A Pennsylvania judge has blocked an election law requiring voters to show photo identification for the fourth time. Pennsylvania’s law allowed voting only to those who could produce a state driver’s license, government employee ID or a state non-driver ID card. It has been blocked on three prior occasions, but still remains on the books pending state appeals. On Friday, Commonwealth Court Judge Bernard McGinley said the law violates safeguards of a "free and fair election."
The controversy surrounding New Jersey Gov. Chris Christie continues to grow with new accusations of political intimidation. Over the weekend, the Democratic mayor of Hoboken, Dawn Zimmer, claimed she was told her city’s access to Hurricane Sandy relief funding was contingent on approval of a Christie-backed development project. Speaking to MSNBC, Zimmer said the threat came from Christie’s lieutenant governor, Kim Guadagno.
Dawn Zimmer: "The fact is that the lieutenant governor came to Hoboken, she pulled me aside in the parking lot, and she said, 'I know it's not right, I know this thing should not be connected, but they are. And if you tell anyone, I’ll deny it.’ And so, these — I mean, the bottom line is it’s not fair for the governor to hold Sandy funds hostage for the city of Hobokoen because he wants me to give back to one private developer. I cannot give a windfall to one property owner because the governor wants me to in exchange for the Sandy funds.
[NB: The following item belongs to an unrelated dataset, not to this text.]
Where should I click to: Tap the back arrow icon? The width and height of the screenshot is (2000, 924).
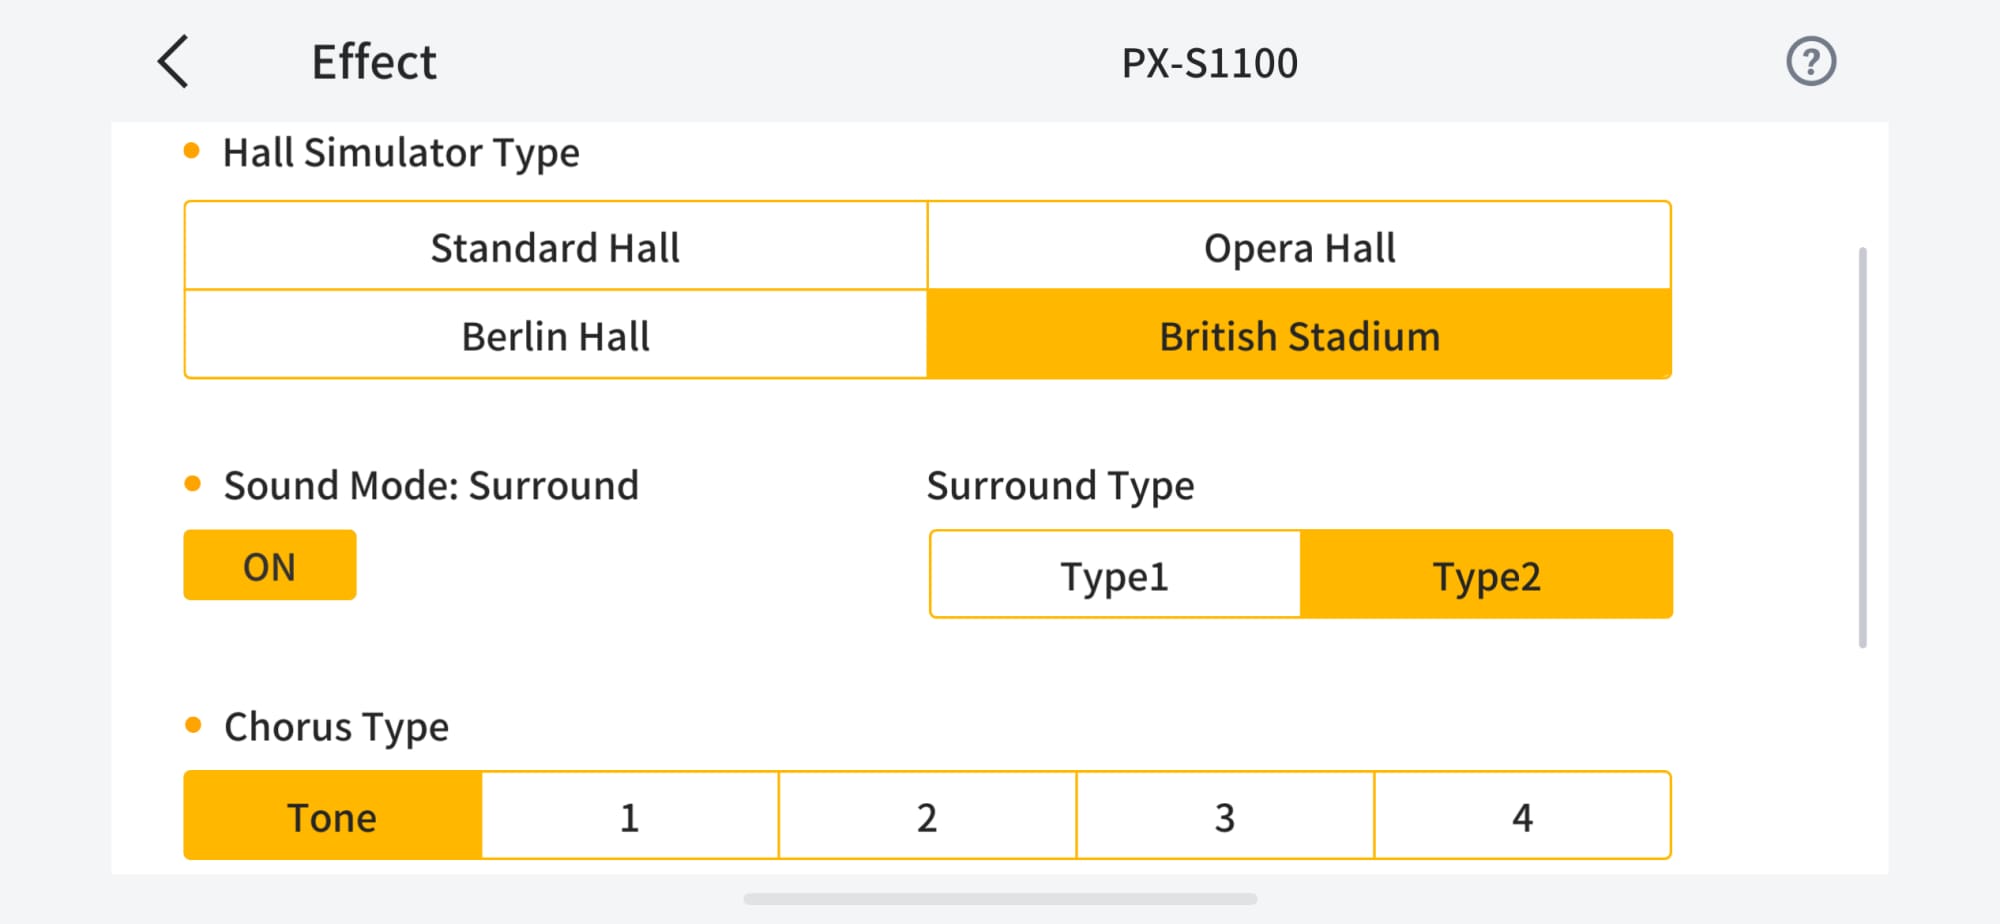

So, I’ll tell you, I feel like I’m literally between a rock and a hard place."
Zimmer is a former Christie ally who was one of the first Democrats to back his administration. On Monday, New Jersey Lt. Gov. Kim Guadagno denied making the threat, calling Zimmer’s allegation "false and illogical." Zimmer met with federal prosecutors on Sunday and says she’s prepared to testify in court. The development project in question was tied to a law firm represented by David Samson, a close Christie ally and chair of the Port Authority of New York and New Jersey. Christie is already facing a political fallout from the disclosure Samson and other Christie officials were involved in the deliberate closure of lanes to the George Washington Bridge last year.